CONTINUE THIS EXPERIMENT
After a short period of time, say, just 30 seconds of CONTROLLED BREATHING, complete a BODY SCAN. A body scan involves attending to any thoughts, feelings or sensations you notice inside your body.
Do this body scan systematically; as you think-about-breathing notice your thoughts, then your feelings and, in due time, attend to any sensations, e.g. in your feet – any hot, cold, tingling, stiffness, soreness etc. Slowly move your attention up your body until you reach the top of your head. This may be familiar experiment to any-one used to meditation methods.
That said, most instructors in meditation are likely to encourage you to notice the moment-by-moment changes, and not fight to hold on to them. For my part, I’m asking you to record all that you notice, as soon as you can – even as you go along with the Body Scan.
If you are not being distracted by the outside world, and you have relaxed enough to notice what your body is doing, it is highly likely that you will be able to discern small experiences; a yawn and a gurgling stomach are common. A persistent thought, an itch; some warmth or cold somewhere would be normal. A smell, a tightness of your chest or muscles or the feel of your clothes on your body, sitting in the material on your chair are pretty unavoidable.

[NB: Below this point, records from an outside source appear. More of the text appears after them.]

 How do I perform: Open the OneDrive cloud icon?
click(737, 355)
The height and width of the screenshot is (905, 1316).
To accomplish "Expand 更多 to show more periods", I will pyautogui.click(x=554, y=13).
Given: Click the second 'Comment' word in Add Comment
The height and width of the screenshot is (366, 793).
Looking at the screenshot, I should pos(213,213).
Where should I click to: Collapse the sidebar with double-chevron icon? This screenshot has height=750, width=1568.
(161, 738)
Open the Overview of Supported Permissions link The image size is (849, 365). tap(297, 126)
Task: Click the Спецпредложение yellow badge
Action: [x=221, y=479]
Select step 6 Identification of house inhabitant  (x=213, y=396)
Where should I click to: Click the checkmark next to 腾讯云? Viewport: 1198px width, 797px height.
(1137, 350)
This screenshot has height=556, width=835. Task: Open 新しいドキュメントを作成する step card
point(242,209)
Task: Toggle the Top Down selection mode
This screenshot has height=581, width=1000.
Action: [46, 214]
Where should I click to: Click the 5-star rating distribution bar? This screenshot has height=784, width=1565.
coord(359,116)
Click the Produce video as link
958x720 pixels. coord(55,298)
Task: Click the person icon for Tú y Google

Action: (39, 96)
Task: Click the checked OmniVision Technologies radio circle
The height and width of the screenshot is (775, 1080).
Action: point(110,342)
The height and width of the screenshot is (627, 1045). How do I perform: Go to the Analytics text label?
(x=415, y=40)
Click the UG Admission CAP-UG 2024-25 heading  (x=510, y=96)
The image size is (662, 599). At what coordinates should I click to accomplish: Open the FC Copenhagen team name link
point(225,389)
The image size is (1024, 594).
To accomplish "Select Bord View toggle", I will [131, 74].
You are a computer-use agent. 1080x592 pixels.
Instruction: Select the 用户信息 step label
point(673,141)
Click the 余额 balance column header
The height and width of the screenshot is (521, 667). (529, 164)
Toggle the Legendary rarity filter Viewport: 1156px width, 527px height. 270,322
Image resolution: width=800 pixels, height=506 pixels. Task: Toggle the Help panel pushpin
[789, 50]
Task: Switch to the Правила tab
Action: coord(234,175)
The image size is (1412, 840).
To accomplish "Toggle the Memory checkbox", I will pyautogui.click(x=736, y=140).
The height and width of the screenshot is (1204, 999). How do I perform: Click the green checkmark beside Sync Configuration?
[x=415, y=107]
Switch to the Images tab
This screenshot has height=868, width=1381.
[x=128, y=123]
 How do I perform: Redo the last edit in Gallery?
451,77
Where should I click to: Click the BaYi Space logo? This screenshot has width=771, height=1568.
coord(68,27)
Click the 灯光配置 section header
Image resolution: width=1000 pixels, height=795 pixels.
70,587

It does not matter what you notice, but now you have become aware of an experience. It was probably around before, but now you are just noticing it. That’s a result. Under other circumstances, you may not have noticed such ‘small’ experiences. So consider the significance of what you are noticing: a gurgling tummy may say you are hungry, or relaxing, a tight chest may say you are not as relaxed as you thought you were, and so on. You can scan from top to bottom, or bottom to top, as you want!
Notice …. just notice. If you feel impatient you may well ask if you’ve found it a useful experience. Later on I will refer to this common tendency to be impatient and seek to hurry on in life. Have you got impatient with my blog yet!! For now …. can you do the safe experiment that is just slowing down yourself, NOW. Slow your breath, slow your movements, slow your talk with other people, slow your thoughts by watching them travel in and out.
A FOLLOW-UP EXPERIMENT: Return to a more relaxed state by the CONTROLLED BREATHING I have just described. As you continue to close your eyes, and reduce your rate of breathing, you may notice an improvement in your own ability to go ‘inside’ yourself.
This time, when you are ready to do the body scan, attend to your thoughts only. Inside our heads there is a constant ‘INTERNAL DIALOGUE‘; we talk to ourselves all the time (though best not do it out loud too much). Consider what your thoughts are and, then, in your own time, add a new thought with this uncompleted question:
“In view of what I now know, the one small thing I can do differently this afternoon/morning/evening is …….. “
Write your answer down as briefly as possible. When tomorrow comes, note down the outcome of the one small thing you chose to do differently. This – the outcome – is a vital part of experimenting.
Maybe, by the next day, you will have forgotten your intention altogether. Maybe you didn’t do it for some specific reason, or when you came to do it, you reacted in a way you did not expect. Not doing something can provide helpful information. It invites the question ‘why’ and a more useful question “what do I want to do about this outcome“. Maybe it will be easier next time around. Maybe you’ve noticed something you needed to do beforehand; some small step that needs to be identified before you can progress further.
Making such changes is a key part of re-designing your experiments. It may be helpful to re-do it if you are going to get a noticeable outcome you can work with. If you completed the experiment, maybe you were chuffed (that’s a small victory). All this, and anything else you can recall about the ‘result’ is relevant information to note down.
Review your notes and results again later. Consider what you can about your readiness, now, to make other small, visible changes in your life. How easy, or difficult, does it appear to do this?
If it feels daunting, how might you re-design even smaller steps into the experiment to make a change more likely.